You know what’s less fun than taking care of a sick baby? Oh, wait, that’s right. THERE IS NOTHING LESS FUN THAN TAKING CARE OF A SICK BABY. I-yi-yi. Little C got a case of something nasty a while back (just a bad cold, thank God, a small bright spot of the whole ordeal in our H1N1-fearing times), and the frustration and exhaustion was akin to the early weeks of motherhood. And by that I mean the time period during which half of my waking moments were spent devising a plan to crawl unnoticed into a dark closet with a bottle of Wild Turkey so I could sob and question why I decided to become a parent in peace.
Yeah, taking care of a sick kid is no fun, indeed. Night wakings. Crying, whining, crying, whining (from mother and child). Child vibrating with overtired energy, screaming and struggling violently with pudgy limbs against a mother wielding the thermometer/Tylenol/Kleenex/nose suction thing–roughly one hundred times per day. Child sobbing and desperately wanting something she can’t express, mother frantically trying to guess what that thing might be just to make something better for at least five flipping minutes so I don’t lose my ever-loving mind. Repeat.
And on top of all of that drama comes the not eating. Naturally, when we’re sick, we don’t feel much like eating, but to a worried mother of a sick baby, this logic goes out the window. I was convinced my daughter was going to wither away and die from starvation if this vicious, exotic illness didn’t take her first. So I inanely pushed food in my child’s poor, snuffly, puffy face every chance I got, driving my own stress levels higher as the child refused all of my lame attempts. So much untouched food went into the trash in our home during those few days, I started looking over my shoulder for Sally Struthers to come read me the riot act.
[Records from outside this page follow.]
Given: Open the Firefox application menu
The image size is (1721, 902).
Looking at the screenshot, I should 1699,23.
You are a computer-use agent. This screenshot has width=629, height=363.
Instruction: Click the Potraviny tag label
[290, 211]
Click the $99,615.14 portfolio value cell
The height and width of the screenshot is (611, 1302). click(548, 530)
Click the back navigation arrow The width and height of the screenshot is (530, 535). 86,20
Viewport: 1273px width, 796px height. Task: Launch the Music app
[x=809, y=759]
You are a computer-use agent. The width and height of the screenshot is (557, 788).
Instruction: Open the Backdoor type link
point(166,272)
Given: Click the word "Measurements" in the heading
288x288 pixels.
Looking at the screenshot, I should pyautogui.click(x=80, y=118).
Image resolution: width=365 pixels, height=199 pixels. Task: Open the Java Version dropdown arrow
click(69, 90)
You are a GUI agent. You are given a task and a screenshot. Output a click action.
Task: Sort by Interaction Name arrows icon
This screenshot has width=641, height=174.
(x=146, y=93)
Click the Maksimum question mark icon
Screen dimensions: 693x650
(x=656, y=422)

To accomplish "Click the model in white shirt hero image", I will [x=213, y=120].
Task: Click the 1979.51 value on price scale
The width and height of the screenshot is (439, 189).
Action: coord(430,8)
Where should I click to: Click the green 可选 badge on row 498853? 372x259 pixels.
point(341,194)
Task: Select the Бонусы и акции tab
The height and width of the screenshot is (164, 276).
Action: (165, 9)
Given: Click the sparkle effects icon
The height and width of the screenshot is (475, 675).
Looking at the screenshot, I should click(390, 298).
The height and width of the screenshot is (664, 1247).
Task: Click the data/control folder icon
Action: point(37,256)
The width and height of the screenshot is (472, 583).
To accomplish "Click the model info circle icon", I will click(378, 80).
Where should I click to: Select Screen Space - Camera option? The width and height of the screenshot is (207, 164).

In the interest of getting some calories in my poor babe, any at all, really, I gave up on forcing the “right foods” and just went for what I hoped would be a Sure Thing: a silky, homemade vanilla pudding with lots of comforting milk and eggs and an all-ages-palate-pleasing dose of brown sugar.
Like peace and quiet and the general wellness of my family, I’m kind of obsessed with homemade puddings of all sorts. They’re just so delightfully real–the most basic ingredients, so simple, everything coming together with little fanfare, right on the stovetop with a wooden spoon. It just feels right. If there’s a chicken soup of desserts, a sweet tooth’s tonic to cure all ailments, homemade vanilla pudding has to be it. I would bet my Mommy Card on this claim.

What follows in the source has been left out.